BRIEF:
List all the lines in these records that hold "computer".
Segment Start: EXERCISE DATA
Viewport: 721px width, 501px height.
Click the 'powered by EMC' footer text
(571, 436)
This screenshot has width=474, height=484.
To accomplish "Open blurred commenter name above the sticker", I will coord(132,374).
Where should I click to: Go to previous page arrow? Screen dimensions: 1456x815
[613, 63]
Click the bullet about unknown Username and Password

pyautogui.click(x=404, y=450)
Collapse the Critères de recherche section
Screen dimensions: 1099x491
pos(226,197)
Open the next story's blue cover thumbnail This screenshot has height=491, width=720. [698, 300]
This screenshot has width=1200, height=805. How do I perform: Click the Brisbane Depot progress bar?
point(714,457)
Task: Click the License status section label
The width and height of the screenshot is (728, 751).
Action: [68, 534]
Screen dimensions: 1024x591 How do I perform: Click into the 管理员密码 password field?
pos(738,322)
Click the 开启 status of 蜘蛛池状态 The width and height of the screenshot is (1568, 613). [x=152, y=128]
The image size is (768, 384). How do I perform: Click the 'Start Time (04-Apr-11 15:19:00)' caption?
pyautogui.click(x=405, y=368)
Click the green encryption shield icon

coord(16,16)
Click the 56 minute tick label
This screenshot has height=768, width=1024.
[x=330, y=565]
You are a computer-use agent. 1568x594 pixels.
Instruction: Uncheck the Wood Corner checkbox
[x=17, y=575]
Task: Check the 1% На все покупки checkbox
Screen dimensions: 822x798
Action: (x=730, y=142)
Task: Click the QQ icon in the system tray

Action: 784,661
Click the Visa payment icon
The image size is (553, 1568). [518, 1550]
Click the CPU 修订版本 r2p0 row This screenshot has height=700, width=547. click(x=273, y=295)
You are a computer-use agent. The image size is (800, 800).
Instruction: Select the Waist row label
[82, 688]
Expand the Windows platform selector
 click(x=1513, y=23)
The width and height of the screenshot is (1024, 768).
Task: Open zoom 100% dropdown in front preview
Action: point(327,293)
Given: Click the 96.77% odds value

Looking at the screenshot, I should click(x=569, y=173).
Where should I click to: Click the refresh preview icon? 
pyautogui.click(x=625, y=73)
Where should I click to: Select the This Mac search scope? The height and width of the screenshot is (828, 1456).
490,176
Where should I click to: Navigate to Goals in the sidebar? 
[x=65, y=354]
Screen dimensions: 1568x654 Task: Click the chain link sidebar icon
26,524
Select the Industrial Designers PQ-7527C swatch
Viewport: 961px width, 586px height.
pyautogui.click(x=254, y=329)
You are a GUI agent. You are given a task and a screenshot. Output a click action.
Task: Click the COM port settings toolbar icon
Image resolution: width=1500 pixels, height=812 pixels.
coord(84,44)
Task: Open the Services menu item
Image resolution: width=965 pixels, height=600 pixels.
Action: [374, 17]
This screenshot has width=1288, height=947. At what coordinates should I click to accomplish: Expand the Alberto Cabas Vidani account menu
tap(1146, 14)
Segment End: EXERCISE DATA
RESPONSE TO THE TASK:
You are a computer-use agent. 1568x594 pixels.
You are a computer-use agent. The image size is (800, 800).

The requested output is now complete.